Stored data
************

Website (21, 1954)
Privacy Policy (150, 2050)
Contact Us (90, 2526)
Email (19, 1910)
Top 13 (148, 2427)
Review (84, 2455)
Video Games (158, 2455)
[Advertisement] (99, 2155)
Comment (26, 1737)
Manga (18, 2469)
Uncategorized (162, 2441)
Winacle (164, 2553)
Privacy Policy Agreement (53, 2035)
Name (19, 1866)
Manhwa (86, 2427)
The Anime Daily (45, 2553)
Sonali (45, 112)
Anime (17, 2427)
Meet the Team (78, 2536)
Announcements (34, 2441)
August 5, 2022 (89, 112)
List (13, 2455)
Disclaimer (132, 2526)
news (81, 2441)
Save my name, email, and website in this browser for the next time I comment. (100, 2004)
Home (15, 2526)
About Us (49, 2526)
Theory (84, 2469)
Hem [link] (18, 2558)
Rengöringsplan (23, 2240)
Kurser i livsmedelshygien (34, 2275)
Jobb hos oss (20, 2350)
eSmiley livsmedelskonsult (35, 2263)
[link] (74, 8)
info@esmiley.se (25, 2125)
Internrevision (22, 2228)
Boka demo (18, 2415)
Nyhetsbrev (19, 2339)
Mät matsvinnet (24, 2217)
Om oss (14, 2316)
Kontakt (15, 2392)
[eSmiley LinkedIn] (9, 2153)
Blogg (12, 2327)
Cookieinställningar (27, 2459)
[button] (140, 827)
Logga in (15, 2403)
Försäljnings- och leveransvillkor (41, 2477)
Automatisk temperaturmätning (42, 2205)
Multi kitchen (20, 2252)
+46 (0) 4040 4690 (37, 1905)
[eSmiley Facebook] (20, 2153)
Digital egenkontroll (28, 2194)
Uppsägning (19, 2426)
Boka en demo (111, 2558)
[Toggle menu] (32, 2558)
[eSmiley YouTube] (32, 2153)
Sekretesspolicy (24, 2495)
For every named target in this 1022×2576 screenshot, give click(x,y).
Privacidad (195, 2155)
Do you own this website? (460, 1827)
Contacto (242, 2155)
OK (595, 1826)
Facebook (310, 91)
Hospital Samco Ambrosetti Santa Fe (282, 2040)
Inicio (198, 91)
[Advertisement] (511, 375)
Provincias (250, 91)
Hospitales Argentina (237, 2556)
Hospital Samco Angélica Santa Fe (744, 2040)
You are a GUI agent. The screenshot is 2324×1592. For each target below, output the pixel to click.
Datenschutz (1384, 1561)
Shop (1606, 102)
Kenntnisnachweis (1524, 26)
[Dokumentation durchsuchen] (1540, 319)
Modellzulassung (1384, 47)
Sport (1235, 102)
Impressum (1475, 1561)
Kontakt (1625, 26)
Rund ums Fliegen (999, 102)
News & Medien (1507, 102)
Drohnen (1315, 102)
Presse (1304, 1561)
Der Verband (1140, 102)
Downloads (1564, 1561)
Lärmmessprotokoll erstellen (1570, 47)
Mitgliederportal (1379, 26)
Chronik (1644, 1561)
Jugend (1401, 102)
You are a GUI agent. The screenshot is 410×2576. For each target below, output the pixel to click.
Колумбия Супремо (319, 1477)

************

Retype all of the entries. Keep each one exactly as written.

Answer box:
Website (21, 1954)
Privacy Policy (150, 2050)
Contact Us (90, 2526)
Email (19, 1910)
Top 13 (148, 2427)
Review (84, 2455)
Video Games (158, 2455)
[Advertisement] (99, 2155)
Comment (26, 1737)
Manga (18, 2469)
Uncategorized (162, 2441)
Winacle (164, 2553)
Privacy Policy Agreement (53, 2035)
Name (19, 1866)
Manhwa (86, 2427)
The Anime Daily (45, 2553)
Sonali (45, 112)
Anime (17, 2427)
Meet the Team (78, 2536)
Announcements (34, 2441)
August 5, 2022 (89, 112)
List (13, 2455)
Disclaimer (132, 2526)
news (81, 2441)
Save my name, email, and website in this browser for the next time I comment. (100, 2004)
Home (15, 2526)
About Us (49, 2526)
Theory (84, 2469)
Hem [link] (18, 2558)
Rengöringsplan (23, 2240)
Kurser i livsmedelshygien (34, 2275)
Jobb hos oss (20, 2350)
eSmiley livsmedelskonsult (35, 2263)
[link] (74, 8)
info@esmiley.se (25, 2125)
Internrevision (22, 2228)
Boka demo (18, 2415)
Nyhetsbrev (19, 2339)
Mät matsvinnet (24, 2217)
Om oss (14, 2316)
Kontakt (15, 2392)
[eSmiley LinkedIn] (9, 2153)
Blogg (12, 2327)
Cookieinställningar (27, 2459)
[button] (140, 827)
Logga in (15, 2403)
Försäljnings- och leveransvillkor (41, 2477)
Automatisk temperaturmätning (42, 2205)
Multi kitchen (20, 2252)
+46 (0) 4040 4690 (37, 1905)
[eSmiley Facebook] (20, 2153)
Digital egenkontroll (28, 2194)
Uppsägning (19, 2426)
Boka en demo (111, 2558)
[Toggle menu] (32, 2558)
[eSmiley YouTube] (32, 2153)
Sekretesspolicy (24, 2495)
For every named target in this 1022×2576 screenshot, give click(x,y).
Privacidad (195, 2155)
Do you own this website? (460, 1827)
Contacto (242, 2155)
OK (595, 1826)
Facebook (310, 91)
Hospital Samco Ambrosetti Santa Fe (282, 2040)
Inicio (198, 91)
[Advertisement] (511, 375)
Provincias (250, 91)
Hospitales Argentina (237, 2556)
Hospital Samco Angélica Santa Fe (744, 2040)
You are a GUI agent. The screenshot is 2324×1592. For each target below, output the pixel to click.
Datenschutz (1384, 1561)
Shop (1606, 102)
Kenntnisnachweis (1524, 26)
[Dokumentation durchsuchen] (1540, 319)
Modellzulassung (1384, 47)
Sport (1235, 102)
Impressum (1475, 1561)
Kontakt (1625, 26)
Rund ums Fliegen (999, 102)
News & Medien (1507, 102)
Drohnen (1315, 102)
Presse (1304, 1561)
Der Verband (1140, 102)
Downloads (1564, 1561)
Lärmmessprotokoll erstellen (1570, 47)
Mitgliederportal (1379, 26)
Chronik (1644, 1561)
Jugend (1401, 102)
You are a GUI agent. The screenshot is 410×2576. For each target below, output the pixel to click.
Колумбия Супремо (319, 1477)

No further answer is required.